O desequilíbrio. Na realidade, uma indicação genérica está presente no documento: as pessoas escolhidas, "dotadas de uma certa capacidade de discernimento, sabem preservar o sentido do caminho". Na sua carta aos párocos, o Cardeal esclarece que “não devem ser procuradas entre os que se mostraram prudentes, comedidos e circunstanciais, mas, pelo contrário, pessoas fora da linha, pessoas que o Espírito Santo tornou apaixonadas pelo desequilíbrio". Este último conceito lembra as palavras do Papa Francisco, quando em maio nos convidava a desconfiar do acomodamento e a aceitar o desequilíbrio como condição de vida. Se a imagem do Evangelho como "doutrina desequilibrada" e do Espírito que "chuta a mesa" é muito significativa do ponto de vista espiritual e existencial, torna-se difícil utilizá-la como critério de discernimento, especialmente para aqueles encarregados de zelar pelo sentido de um caminho "comunitário" e de serem "articulações" entre os agentes pastorais. Não se pensou que precisamente tal critério para a nomeação da equipa, decididamente líquido, poderia levar inadvertidamente um sacerdote a escolher os seus colaboradores “como sempre fez”? E, de fato, por que ele faria de forma diferente se nunca o fez?

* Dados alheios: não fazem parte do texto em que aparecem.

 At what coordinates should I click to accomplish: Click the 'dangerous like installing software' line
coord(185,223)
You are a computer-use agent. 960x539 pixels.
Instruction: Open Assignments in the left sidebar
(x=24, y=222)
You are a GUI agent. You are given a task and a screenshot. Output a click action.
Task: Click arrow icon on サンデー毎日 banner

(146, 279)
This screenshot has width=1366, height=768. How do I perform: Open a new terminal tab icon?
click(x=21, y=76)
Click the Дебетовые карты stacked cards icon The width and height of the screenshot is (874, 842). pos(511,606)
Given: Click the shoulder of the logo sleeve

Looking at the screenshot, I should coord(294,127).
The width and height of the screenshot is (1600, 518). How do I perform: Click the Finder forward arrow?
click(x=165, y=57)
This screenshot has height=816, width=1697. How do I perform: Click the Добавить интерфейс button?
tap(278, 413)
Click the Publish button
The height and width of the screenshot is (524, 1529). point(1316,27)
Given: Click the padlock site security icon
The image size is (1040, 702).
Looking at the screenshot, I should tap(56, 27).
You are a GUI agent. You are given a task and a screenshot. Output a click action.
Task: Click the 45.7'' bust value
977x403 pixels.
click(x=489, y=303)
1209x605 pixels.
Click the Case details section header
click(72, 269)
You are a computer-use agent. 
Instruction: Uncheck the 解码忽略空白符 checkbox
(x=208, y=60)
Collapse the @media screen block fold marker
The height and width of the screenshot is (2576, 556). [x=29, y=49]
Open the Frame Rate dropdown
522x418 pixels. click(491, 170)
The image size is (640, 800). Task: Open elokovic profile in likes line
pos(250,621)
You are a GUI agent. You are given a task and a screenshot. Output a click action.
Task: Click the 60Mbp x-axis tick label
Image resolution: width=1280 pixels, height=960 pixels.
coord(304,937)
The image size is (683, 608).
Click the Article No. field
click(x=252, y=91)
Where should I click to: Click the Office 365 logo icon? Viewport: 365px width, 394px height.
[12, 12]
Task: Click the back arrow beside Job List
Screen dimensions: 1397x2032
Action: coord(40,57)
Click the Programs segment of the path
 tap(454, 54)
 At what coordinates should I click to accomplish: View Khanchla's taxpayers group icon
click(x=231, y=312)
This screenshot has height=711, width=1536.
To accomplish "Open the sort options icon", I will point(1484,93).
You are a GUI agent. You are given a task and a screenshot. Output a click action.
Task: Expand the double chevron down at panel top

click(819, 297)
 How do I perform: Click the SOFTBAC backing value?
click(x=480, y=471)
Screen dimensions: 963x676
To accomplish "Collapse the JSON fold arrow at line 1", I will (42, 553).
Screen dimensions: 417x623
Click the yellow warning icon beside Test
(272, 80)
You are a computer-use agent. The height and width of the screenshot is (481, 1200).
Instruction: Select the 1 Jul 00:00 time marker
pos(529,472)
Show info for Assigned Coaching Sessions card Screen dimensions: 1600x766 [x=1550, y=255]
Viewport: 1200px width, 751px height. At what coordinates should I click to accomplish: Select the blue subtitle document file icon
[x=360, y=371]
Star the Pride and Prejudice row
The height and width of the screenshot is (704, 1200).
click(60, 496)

A competência. Segundo as indicações do Cardeal, além disso, na equipe “não precisamos de profissionais competentes e qualificados, mas sim de cristãos aparentemente como todos, mas na realidade capazes de sonhar, de contagiar os outros com os seus sonhos, ávidos de experimentar coisas novas”. No fundo, recorda o Papa, estamos habituados a habitar a cidade “com as ideias, com os planos pastorais, com as soluções pré-estabelecidas”, enquanto devemos começar a habitá-la “com o coração”. O documento faz questão de sublinhar que “não somos uma eficiente máquina organizativa”, ainda que francamente muitos dos operadores que aguardavam esta nova perspectiva pensem que o risco que pode correr a diocese de Roma não seja principalmente essa. A vida de nossas paróquias está realmente tão empenhada em organizar "planos pastorais" a ponto de negligenciar as pessoas? Ao longo dos anos, na realidade, tenho ouvido com maior frequência que o "coração" é suficiente e nenhuma preparação é necessária, vendo assim inúmeros percursos da pastoral juvenil serem descartados em nome de um sentimentalismo que na realidade não acredito que corresponda ao "coração" de que falam o Papa e seu Vigário.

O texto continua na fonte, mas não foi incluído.